Its beautifully shot; the sets are perfect and Pegg and Minnie Driver put in reasonably good performances, its just a load of shite really and Fodor's scepticism has essentially been toned down until the final scenes to help the film pass the 90 minute mark, otherwise it would have been a short film of about 45 minutes. There's an element of comedy about it - such as Irving's daughter being an accomplished ventriloquist or the gardener being the only person on the island who saw what was going on but wasn't about to rob other folk of their hopes or dreams - but it needed to be funnier and possibly shorter or perhaps not made at all. When I downloaded the movie it had a 7 rating on IMDB; 48 hours later when we watched it that rating had dropped to 5.5; I rest my case.

Abandon Hope

The first thing you notice about No One Will Save You is how few words are in it - I think there are less than a dozen. The second thing you get is the impression you're watching a nightmare, that what is happening is happening inside someone's sleep and then eventually you come to the conclusion that you might be watching exactly what you theorised or you might be watching a deconstructed and stylised version of Invasion of the Body Snatchers. Whatever you think about No One Will Save You it probably won't be to think it's an Academy Award winning effort, because however earnest Kaitlyn Dever (she off Booksmart) is with her miniscule amount of dialogue this struggles to be anything more than just a an pretentious load of twaddle.

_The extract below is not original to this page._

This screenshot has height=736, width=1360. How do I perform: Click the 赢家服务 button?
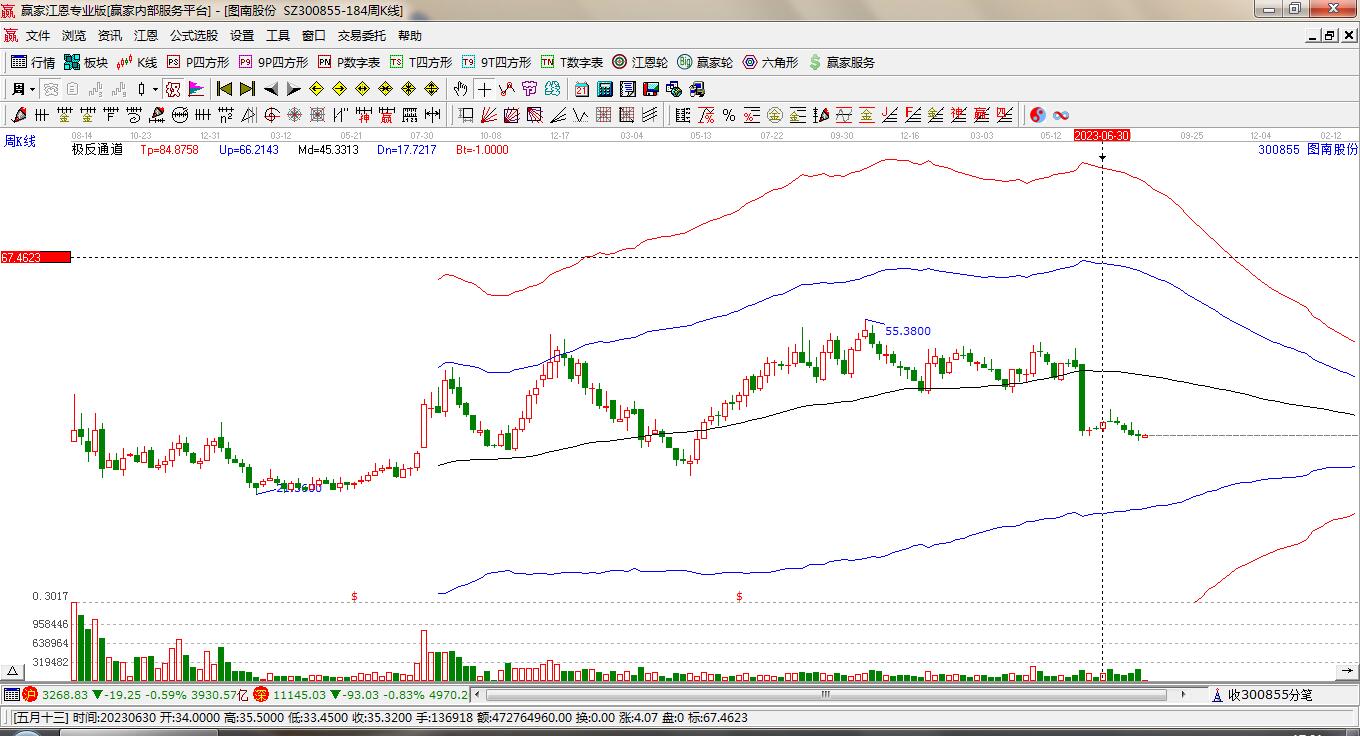[x=841, y=62]
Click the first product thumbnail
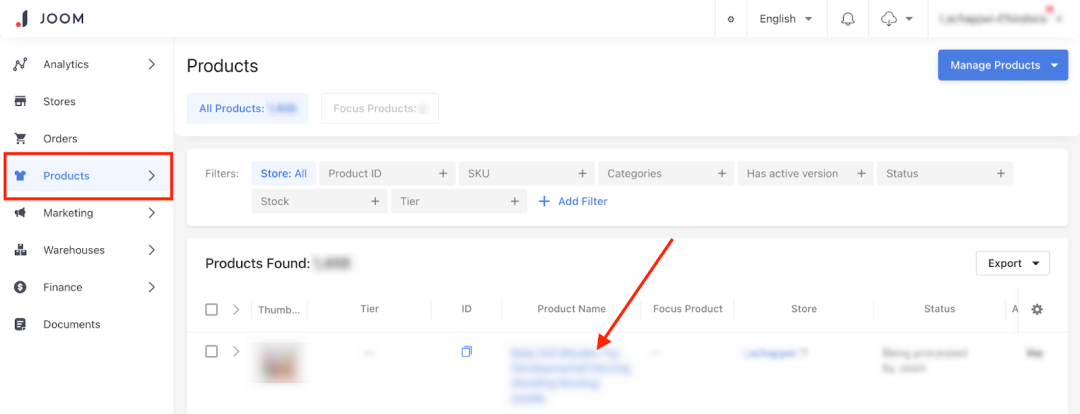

Dever's Brynn is a slightly alienated member of the community who we discover is responsible for the death of her friend when they were much younger and this is pretty much the only discernible backstory because the rest is a relentless cat and mouse game between her and a number of aliens of varying sizes. I have to admit to falling asleep inside the opening ten minutes and then struggling for the next 80 because while it had the feel of a kind of cosmic horror, it also felt like in a few months time many people will be recommending you avoid this film like the plague...

Next time...

How about that for a compact and bijou week of reviews then? Still no Barbie - the wife doesn't seem to understand it isn't what she thinks it is, but I only say that based on the miniscule amount I've bothered to read about it. 

I'd have a stab at guessing what's going to happen in the next week, but I think whatever we'll see, we'll see. I was asked if I'd watched the new Daryl Dixon of the Walking Dead series and I said I have no interest in it at all. We've even decided to not bother with the last eight parts of Fear because it's a load of shit. We need a new load of shit to follow.